→ TASK TO COMPLETE
Repeat the records below exactly, beginning at the first line and finishing with the line that contains "This screenshot has height=477, width=600.".

→ DATA SHOWN
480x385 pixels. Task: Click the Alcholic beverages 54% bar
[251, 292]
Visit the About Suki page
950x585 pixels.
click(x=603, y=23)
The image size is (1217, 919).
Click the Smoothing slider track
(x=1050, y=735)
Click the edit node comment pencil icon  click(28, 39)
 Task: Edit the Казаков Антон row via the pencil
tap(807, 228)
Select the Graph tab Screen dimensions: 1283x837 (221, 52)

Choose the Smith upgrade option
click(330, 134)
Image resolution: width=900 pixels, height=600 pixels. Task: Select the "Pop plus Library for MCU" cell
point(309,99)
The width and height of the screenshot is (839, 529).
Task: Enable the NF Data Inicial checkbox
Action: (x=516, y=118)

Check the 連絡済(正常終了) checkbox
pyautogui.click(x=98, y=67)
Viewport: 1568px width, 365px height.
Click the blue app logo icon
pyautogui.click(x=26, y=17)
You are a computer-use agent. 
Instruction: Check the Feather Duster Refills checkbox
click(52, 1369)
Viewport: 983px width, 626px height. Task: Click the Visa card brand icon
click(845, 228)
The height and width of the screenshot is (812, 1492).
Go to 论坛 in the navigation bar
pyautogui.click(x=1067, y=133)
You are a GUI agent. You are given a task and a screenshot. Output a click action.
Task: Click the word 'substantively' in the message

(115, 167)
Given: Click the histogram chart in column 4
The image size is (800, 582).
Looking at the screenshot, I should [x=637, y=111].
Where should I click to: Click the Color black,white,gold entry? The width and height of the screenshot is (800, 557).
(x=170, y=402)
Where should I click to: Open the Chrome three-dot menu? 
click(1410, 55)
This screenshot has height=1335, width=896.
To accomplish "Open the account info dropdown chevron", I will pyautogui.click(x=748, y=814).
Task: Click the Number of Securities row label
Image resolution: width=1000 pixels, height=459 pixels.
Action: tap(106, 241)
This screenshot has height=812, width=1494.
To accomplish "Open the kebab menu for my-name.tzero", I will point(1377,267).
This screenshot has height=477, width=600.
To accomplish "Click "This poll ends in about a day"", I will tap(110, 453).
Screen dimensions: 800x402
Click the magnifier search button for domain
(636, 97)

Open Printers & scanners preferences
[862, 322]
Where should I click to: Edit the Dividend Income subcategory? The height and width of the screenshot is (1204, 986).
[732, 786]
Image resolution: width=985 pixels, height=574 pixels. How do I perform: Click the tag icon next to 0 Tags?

→ RESPONSE TO THE TASK
480x385 pixels. Task: Click the Alcholic beverages 54% bar
[251, 292]
Visit the About Suki page
950x585 pixels.
click(x=603, y=23)
The image size is (1217, 919).
Click the Smoothing slider track
(x=1050, y=735)
Click the edit node comment pencil icon  click(28, 39)
 Task: Edit the Казаков Антон row via the pencil
tap(807, 228)
Select the Graph tab Screen dimensions: 1283x837 (221, 52)

Choose the Smith upgrade option
click(330, 134)
Image resolution: width=900 pixels, height=600 pixels. Task: Select the "Pop plus Library for MCU" cell
point(309,99)
The width and height of the screenshot is (839, 529).
Task: Enable the NF Data Inicial checkbox
Action: (x=516, y=118)

Check the 連絡済(正常終了) checkbox
pyautogui.click(x=98, y=67)
Viewport: 1568px width, 365px height.
Click the blue app logo icon
pyautogui.click(x=26, y=17)
You are a computer-use agent. 
Instruction: Check the Feather Duster Refills checkbox
click(52, 1369)
Viewport: 983px width, 626px height. Task: Click the Visa card brand icon
click(845, 228)
The height and width of the screenshot is (812, 1492).
Go to 论坛 in the navigation bar
pyautogui.click(x=1067, y=133)
You are a GUI agent. You are given a task and a screenshot. Output a click action.
Task: Click the word 'substantively' in the message

(115, 167)
Given: Click the histogram chart in column 4
The image size is (800, 582).
Looking at the screenshot, I should [x=637, y=111].
Where should I click to: Click the Color black,white,gold entry? The width and height of the screenshot is (800, 557).
(x=170, y=402)
Where should I click to: Open the Chrome three-dot menu? 
click(1410, 55)
This screenshot has height=1335, width=896.
To accomplish "Open the account info dropdown chevron", I will pyautogui.click(x=748, y=814).
Task: Click the Number of Securities row label
Image resolution: width=1000 pixels, height=459 pixels.
Action: tap(106, 241)
This screenshot has height=812, width=1494.
To accomplish "Open the kebab menu for my-name.tzero", I will point(1377,267).
This screenshot has height=477, width=600.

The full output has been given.